1Department of Biochemistry, Georgetown University School of Medicine, Washington, DC, USA, 2Firefighters' Burn and Surgical Research Laboratory, MedStar Health Research Institute, Washington, DC, USA.

BACKGROUND: Burn injuries often heal through abnormal wound healing mechanisms and result in hypertrophic scar (HTS) with dyschromia. The mechanism behind HTS dyschromia has not been studied and treatments are lacking. In previous work, we showed that regions of hypo-pigmented scar contain inactive melanocytes. Normal skin cells make melanin through keratinocyte secretion and binding of alpha-melanocyte stimulating hormone (α-MSH) to melanocyte melanocortin receptors to initiate melanogenesis by tyrosinase (TYR), tyrosinase-related protein-1 (TYRP1), and dopachrome tautomerase (DCT). In previous work, we showed that α-MSH expression is absent in hypo-pigmented scar. A nude mouse model of xenografted porcine dyschromic HTS was developed to test if supplying hypo-pigmented cells with α-MSH can re-pigment the scar.

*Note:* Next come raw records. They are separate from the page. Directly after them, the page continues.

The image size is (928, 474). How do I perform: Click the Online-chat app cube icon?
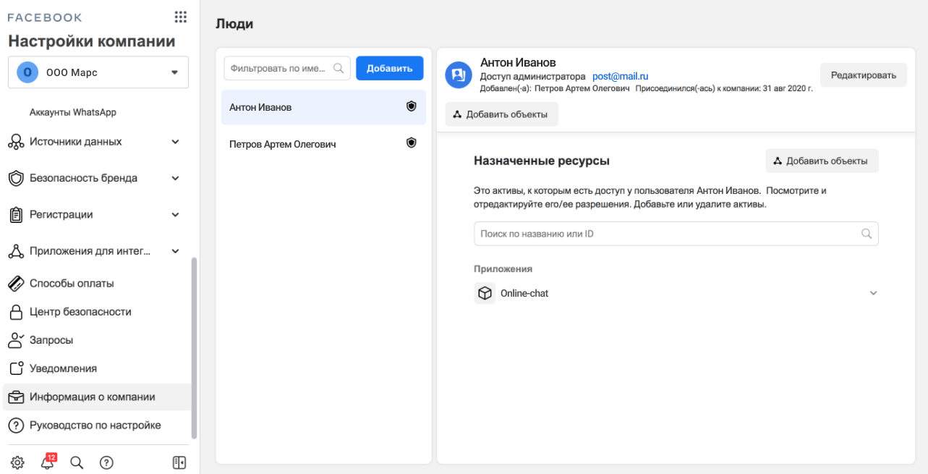point(485,293)
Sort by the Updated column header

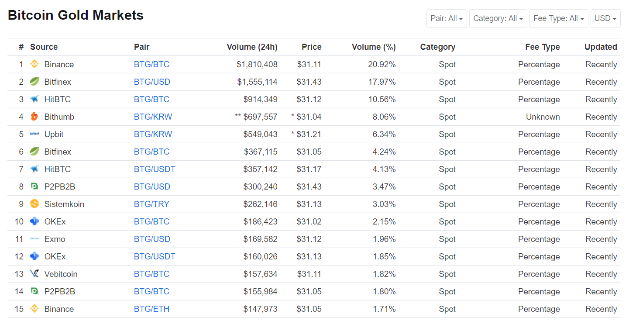pyautogui.click(x=601, y=47)
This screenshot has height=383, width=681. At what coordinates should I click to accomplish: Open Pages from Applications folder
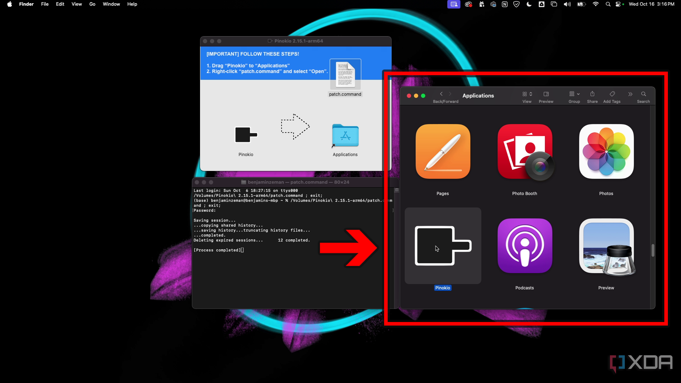click(442, 151)
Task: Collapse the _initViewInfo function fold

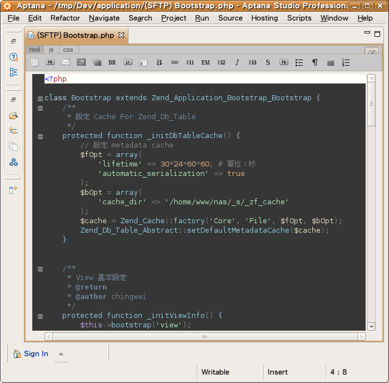Action: coord(41,316)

METHODS: Dyschromic HTSs were created in Duroc pigs. Epidermal cells were derived from regions of hyper-, hypo-, or normally pigmented scar or skin. Dermal fibroblasts (DFs) were isolated separately. Wounds were created on nude mice and a grafting dome was placed. DFs were seeded on day 0. Epidermal cells were seeded on day 3. The dome was removed on day 7 and hypo-pigmented xenografts were treated with synthetic α-MSH delivered with microneedling. On day 10, the xenografts were excised. Sections were stained using H&E. RNA was isolated and qRT-PCR was performed for TYR, TYRP1, and DCT.

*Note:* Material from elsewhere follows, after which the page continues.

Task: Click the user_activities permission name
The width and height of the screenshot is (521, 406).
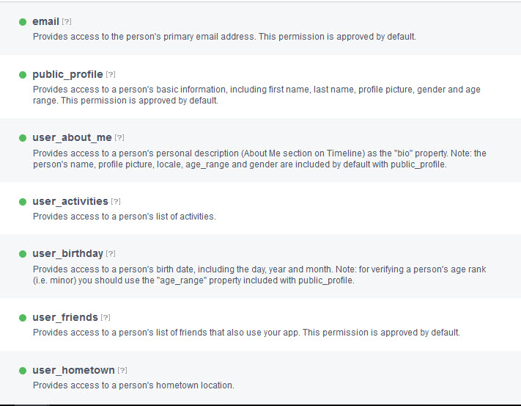Action: pyautogui.click(x=70, y=201)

RESULTS: HTSDFs formed a dermis similar in structure and cellularity to HTS dermis from porcine HTS. When hyper-, hypo-, and normally-pigmented epidermal cells were seeded, a fully stratified epithelium was formed. In the xenograft, epidermal thickness by H&E staining was 0.11 vs. 0.06 μm in normal pig skin. Treated hypo-pigmented xenografts showed increased pigmentation and had increased transcription of TYR, TYRP1, and DCT compared to controls (TYR: 2.7 vs 0.3; TYRP1: 2.6 vs 0.3; DCT: 0.7 vs 0.3 fold change from control; n=3).
CONCLUSIONS: The developed nude mouse scar xenograft model can be used to study treatments for dyschromia. Hypo-pigmented regions of burn scar can be stimulated to make melanin by synthetic α-MSH.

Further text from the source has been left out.